I followed him, numb. I spotted Mom in the chicken coop as we passed, going in with a pitchfork and some fresh hay. She was cleaning it completely, the worst job in the world. The chickens would scream and flap their wings, scaring up dried chicken poop and hay dust. She’d have to haul out the dry as well as the wet hay, soggiest under the waterer and around the food, where the hens pooped as they ate. It smelled like tempera paint in there, but dirtier. Usually, cleaning it out was me and Sephie’s job. Mom must be doing it because of my hand.
I hung my head.
Dad didn’t acknowledge Mom as we passed, didn’t speak as we worked. I felt invisible to him, which was the best way to be, in my book. I was thinking about Lynn’s bedroom. She had a lock, and she was safe in there. She got to sleep on top of her mattress, not under it or in her closet.
I wanted that.
It was dangerous to talk to Dad when he was like this, though. He wore his anger like knives, and you didn’t want them aimed at you. There was a sweet spot when he first started drinking where he’d drop that armor. It was a small window, maybe half an hour where he forgot everything he’d been cheated of. He’d talk about trips we’d take or how he was immortal because he had me and Sephie and he loved us. I could make him laugh in that window. His eyes would crinkle up and his mouth would open so wide I could see the spaces left by the teeth they’d pulled in high school because his mom couldn’t afford to fill the cavities. I puffed up to twice my size when I got him to smile.
We weren’t in that honey hole now, but it must live somewhere inside him, always. It didn’t matter if I hit it, anyhow. I’d made up my mind. I would demand the same safety as Lynn, no matter Dad’s mood. I set my shoulders and cleared my throat.
“I want a lock on my bedroom door.”
Dad paused only long enough to sneer before swinging his ax into the tree. The smell of pine oozed out, the lone fir in a line of hardwoods. “If I wanted to get into your room, I’d just break it down.”
I fell into the cotton of myself, shrinking. “It’s my room.”

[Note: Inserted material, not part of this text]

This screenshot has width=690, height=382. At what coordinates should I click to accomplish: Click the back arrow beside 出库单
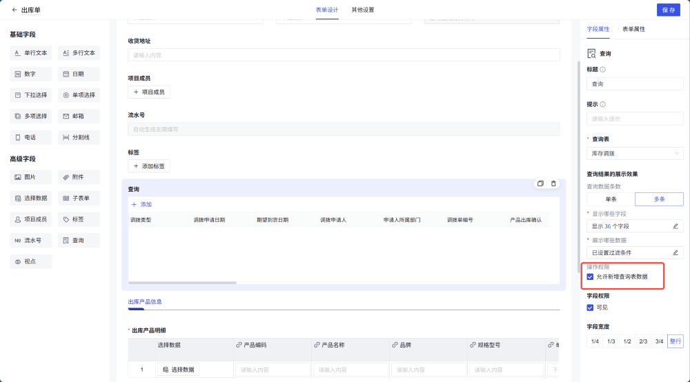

He swung the ax again, lacerating the wood. He would push back that jungle, inserting trails, forcing sight lines, hacking off low branches that wept garnet sap. He would remove any lick of wild jungle from our woods, one tree at a time, and put up trip wires that would let him know if his territory had been breached. He walked this world fully barricaded inside himself, and we were all his enemies. Me, Mom, Sephie, the bramble and brush.
The ax rose and fell, rose and fell, mashing leaves and bright, earthy pulp alike, the wet wood resisting and then finally giving in to his relentless punishment.
I never brought up the lock again.
CHAPTER 32
I hadn’t known I was going to visit Frank until Dad, Mom, and I took our lunch break under the basswood tree, but the impulse felt right the second it appeared. We needed to investigate what was happening to the Hollow boys. Nobody should have to live in fear all the time, not even boys from the wrong side of the tracks. I wolfed down my food and excused myself to use the bathroom. Mom and Dad would be done eating soon, but if I called Frank immediately, I could see if he was free before Dad tromped inside.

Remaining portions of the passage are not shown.